Lazy Punditry is An Endless Race to the Bottom
For some reason, the New York Times allowed Bret Stephens to spend a whole column yelling at millennial clouds. Needless to say, this first of all entails recycling a small number of cherry-picked campus p.c. panic anecdotes:
It also means all those who recklessly participate in the search-and-destroy missions of the call-out culture. These are the Harvard students who demanded, and last week obtained, the dismissal of law professor Ronald Sullivan and his wife Stephanie Robinson as faculty deans at an undergrad dorm because Sullivan had the temerity to join Harvey Weinstein’s defense team. They are the Middlebury students who in 2017 violently assaulted professor Allison Stanger for the crime of moderating a talk with Charles Murray. They are the Yale students who in 2015 surrounded and hounded professor Nicholas Christakis because he would not agree to their demands that he denounce his wife for believing in free speech.

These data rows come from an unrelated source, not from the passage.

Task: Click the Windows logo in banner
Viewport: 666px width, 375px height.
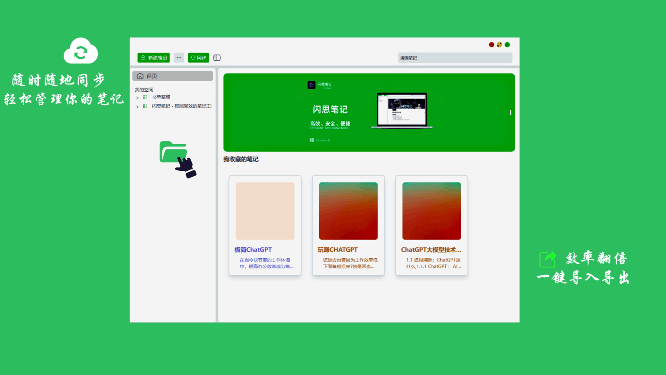Action: pyautogui.click(x=311, y=140)
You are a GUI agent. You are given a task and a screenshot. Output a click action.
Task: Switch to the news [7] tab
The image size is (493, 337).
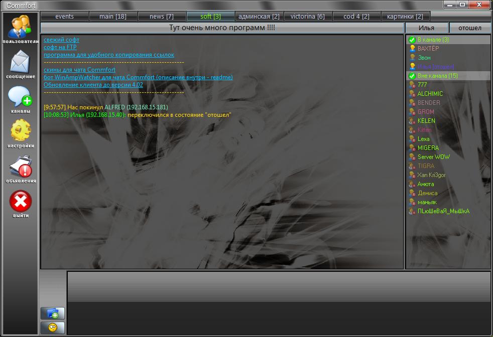(x=162, y=16)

So this generalization of “call-out culture” is based on three well-worn random anecdotes. The Middlebury one involved legitimately bad conduct by a tiny handful of what might have been students at one campus. 66.7% of the cases in involved the extremely marginal question of tenured faculty an ultra-elite institutions getting side gigs as dorm RAs (and in the latter case the faculty member — who now has Yale’s highest faculty title — didn’t even lose his job but resigned.) Saying that his wife was criticized merely for “believing in free speech” is an incredibly tendentious way of putting the issue. (As with so many of these arguments about “free speech,” the actual argument is that the more powerful party should be able to exercise their right to free speech without consequences and less powerful parties the speech is directed at should shut up.)

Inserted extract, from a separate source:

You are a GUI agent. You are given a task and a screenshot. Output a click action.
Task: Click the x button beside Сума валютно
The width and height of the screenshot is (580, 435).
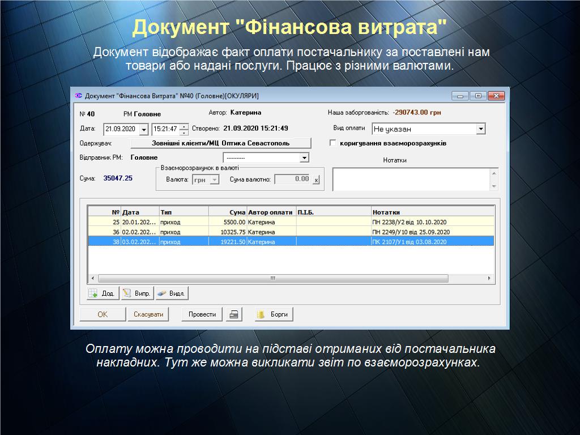tap(316, 180)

Anyway, even if you think that which faculty members at a tiny number of elite institutions get ceremonial RA gigs is an issue much more importance than I do, basing generalizations about “millennials” based on these stories is deeply silly. But this isn’t even the worst part:
Earlier this month, a video of Joe Biden saying he had “no empathy” for “the younger generation” that “tells me how tough things are” resurfaced on social media. The video was over a year old, but it elicited predictable howls from members of the dissed demographic. “Nothing says ‘perfect candidate to lead the most powerful nation in the world’ like ‘I have no empathy,’” wrote someone with the Twitter handle @anarchopriapism.

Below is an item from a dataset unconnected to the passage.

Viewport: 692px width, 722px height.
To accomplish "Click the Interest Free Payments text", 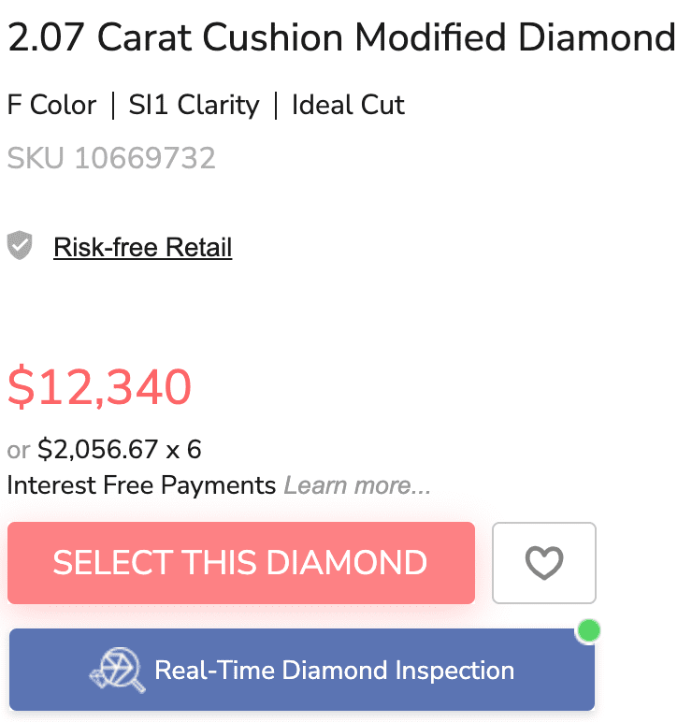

Never heard of this thought leader who defines this generation of Americans? There may be a reason for that:
I’m not sure that Bret Stephens has any spawn/fanboys, but yeah it’s pretty ridiculous that in a @nytimes column, he’s citing an anonymous Twitter account from Northern Ireland with 159 followers as a stand-in for the opinion of American millennials. https://t.co/ysp65KMcsn— Nate Silver (@NateSilver538) May 18, 2019
Well, a voice of a generation anyway.
But at least Stephens had the energy to come up with a few examples to massively over-generalize about. The real champion here is Matt Taibbi, an ongoing illustration of how anti-anti Trumpism turns your mind into mush. His latest entry is about “the Liberal Embrace of War.” He argues that in the American media support for a “humanitarian” intervention by the United States in Venezuela overwhelming. Indeed, there is “no other option.” Here is a comprehensive list of the liberals cited by the piece that support American intervention in Venezuela:
Even funnier is the evidence he does indirectly try to pass off as evidence that since the beginning of the Trump administration all liberals have yearned to invade Venezuela:
AIR complains, “Not a single commentator on the big three Sunday morning talkshows or PBS NewsHour came out against President Nicolás Maduro stepping down from the Venezuelan government.” And so, by this absurdly lax standard, examples of commentary that FAIR includes as supporting regime change include Representative Ro Khanna’s op-ed, headlined, “Why I strongly oppose U.S. military intervention in Venezuela.”
Khanna’s op-ed attacks American jingoism, warns of an invasion, and even criticizes the U.S. for merely recognizing the opposition. But since it contains a “to be sure” sentence criticizing the regime — “To be sure, Maduro is an authoritarian leader who has presided over unfair elections, failed economic policies, extrajudicial killings by police, food shortages and cronyism with military leaders” — it falls into FAIR’s “pro-regime change” bin. And so Taibbi, through the game of telephone, turns an op-ed devoted to denouncing war into another example of “The Liberal Embrace of War.”
Khanna’s piece is some truly fanatical warmongering. The only way an op-ed could get more bloodthirsty would be for someone to denounce war with Venezuela as the worst idea they’ve ever heard, but to say that they would marginally prefer Elizabeth Warren to Maduro despite the fact that the former refuses to embrace MASS POLITICS by doing a podcast with the editor-in-chief of Stormfront.
I blame this all on all liberals believing that Harry Potter is the greatest work of political theory ever written.